→ **Required work**
Rewrite the data below, changing each "screenshot" to "screen capture" and keeping all other text the same. Omit the pictures from your answer.

[Word and element pointing entries]
--------------------------------
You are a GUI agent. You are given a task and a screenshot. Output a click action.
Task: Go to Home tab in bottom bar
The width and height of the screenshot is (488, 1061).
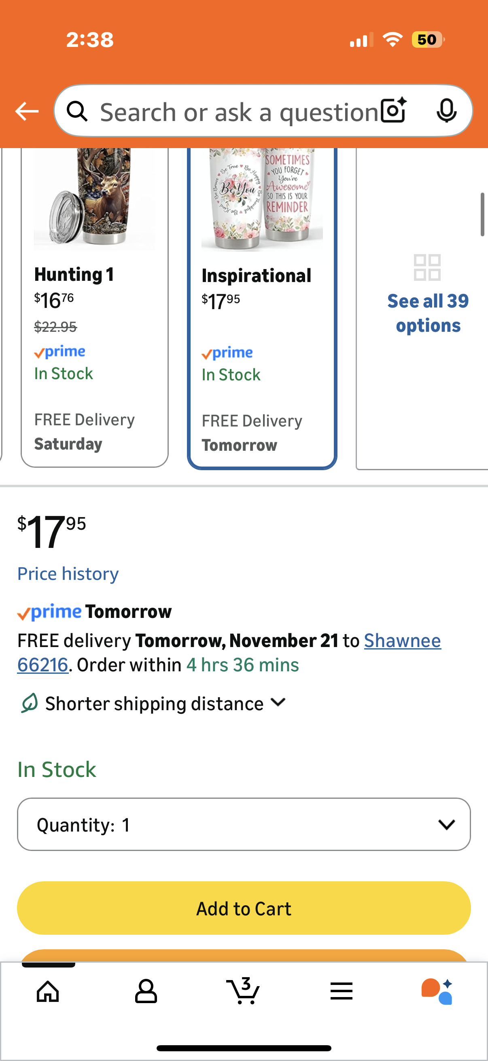[48, 991]
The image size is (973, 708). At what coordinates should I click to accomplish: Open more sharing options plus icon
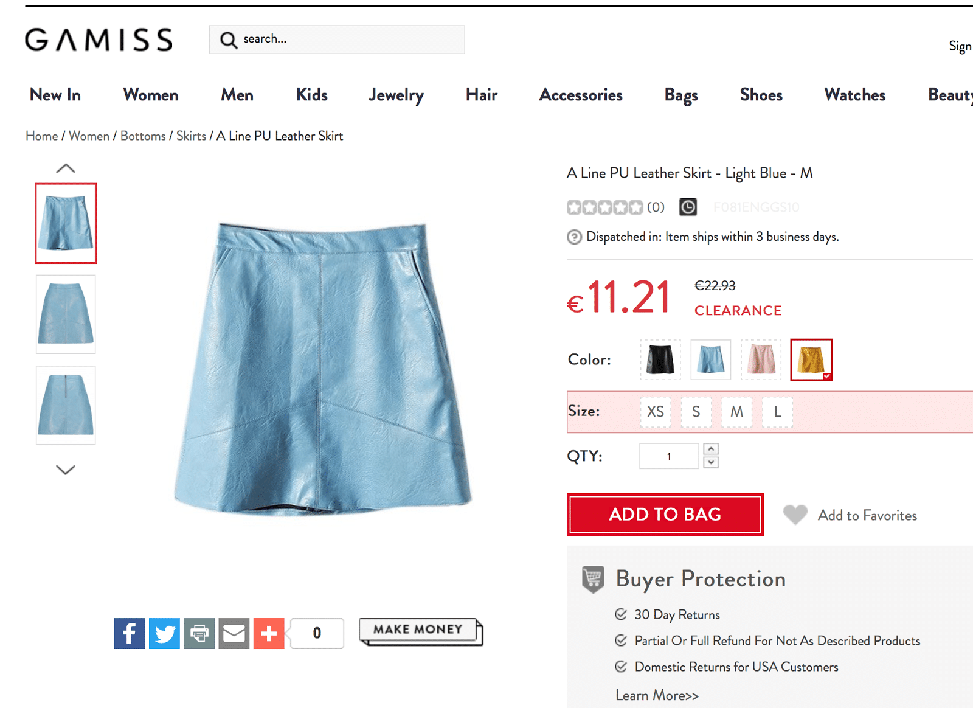(x=269, y=633)
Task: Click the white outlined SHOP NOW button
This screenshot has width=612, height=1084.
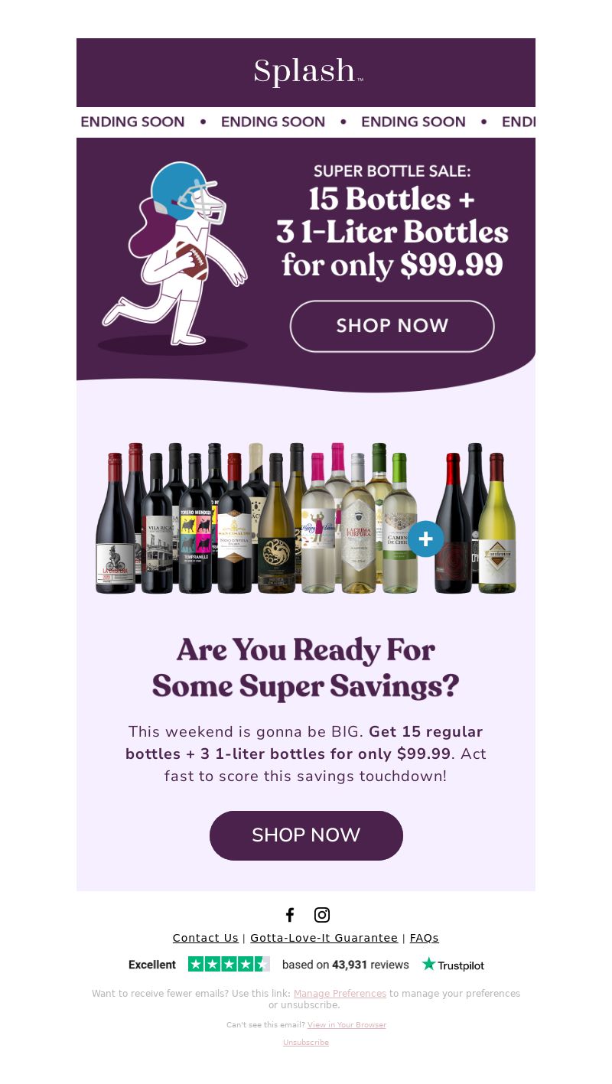Action: click(392, 326)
--------------------------------
→ **Solved problem**
You are a GUI agent. You are given a task and a screen capture. Output a click action.
Task: Go to Home tab in bottom bar
The width and height of the screen capture is (488, 1061).
[48, 991]
The image size is (973, 708). At what coordinates should I click to accomplish: Open more sharing options plus icon
(x=269, y=633)
Task: Click the white outlined SHOP NOW button
This screen capture has width=612, height=1084.
Action: click(392, 326)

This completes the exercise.